Posted by Jonathan Maus (Publisher/Editor) on July 18th, 2012 at 10:48 am
The Northwest Trail Alliance recently wrapped up their first ever kids summer camp last week. The Portland-based non-profit teamed up with lots of local and national partners to put 20 kids on bikes (donated by the Bureau of Transportation) for the three-day camp to learn all the essential skills of off-road riding — including how to take care of trails and riding areas.
The kids ventured from the Ventura Park Pump Track and Powell Butte Nature Park in Portland, to the budding trail system that’s emerged at Sandy Ridge and Cascade Locks (in the Columbia River Gorge).

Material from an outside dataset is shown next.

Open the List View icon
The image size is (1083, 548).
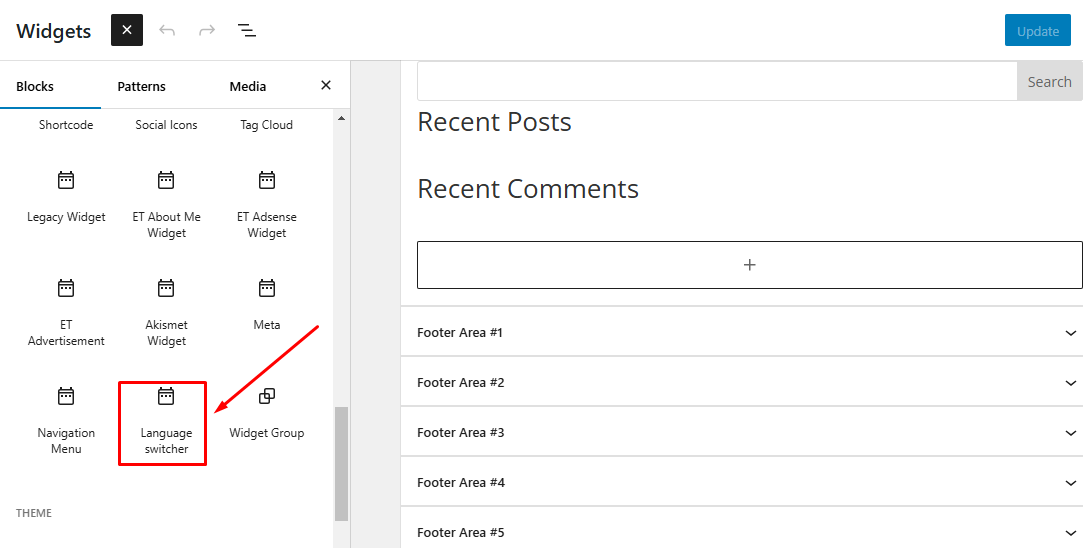pos(247,31)
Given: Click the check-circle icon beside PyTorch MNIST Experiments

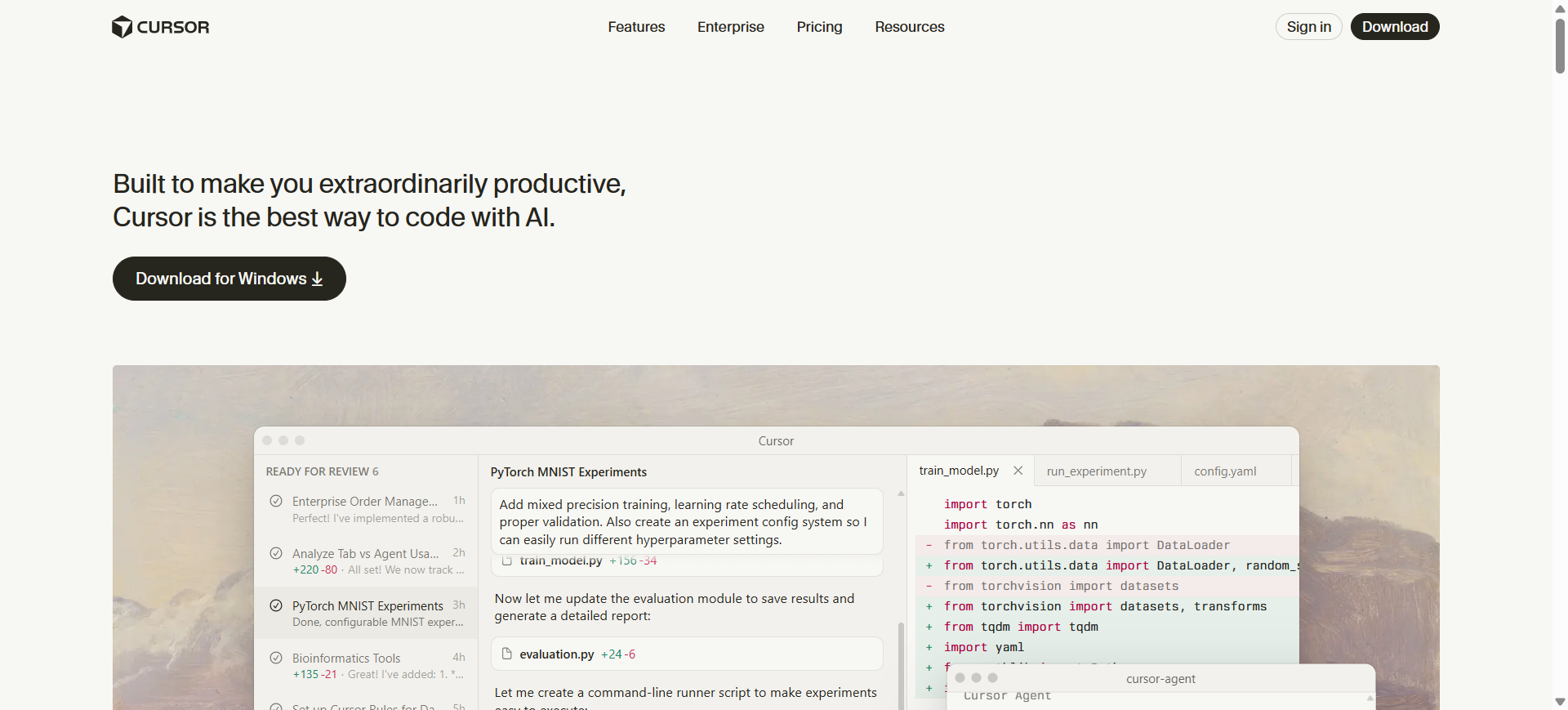Looking at the screenshot, I should pos(276,605).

NWTA’s director of advocacy, Tom Archer called the camp a “huge success.”
In addition to learning off-road riding basics from Michelle Emmons and Matt McPharlin (who came up from the Dirt Dojo in Oakridge to participate), Hillary and Joshua Hutchens (from The Lumberyard) and Joel Holly (from the BTA), campers also heard from local experts about how to be good environmental stewards. They met a trail builder at Powell Butte, learned about natural species conservation thanks to an Audubon Society volunteer, and they heard from a Bureau of Land Management staffer.
Joshua Hutchens said volunteering at the camp was rewarding on many levels. “We were able to expose kids from very diverse backgrounds to a sport that just isn’t very accessible from this city and the idea that they could ride their bikes in the dirt was pretty foreign to most of them.” While a bit shaky the first day, Joshua and other volunteers all report that the kids made solid progress on their bikes and learned some valuable lessons (like how to yield to horses, and how to build trails that blend with natural features).
But the camp also highlighted a sad fact for young Portlanders: “In reality, the kids don’t have access to the trails without a parent driving them out there, so their new found excitement was kind if bittersweet. It was as if we’d taken them and gotten them hooked on surfing.”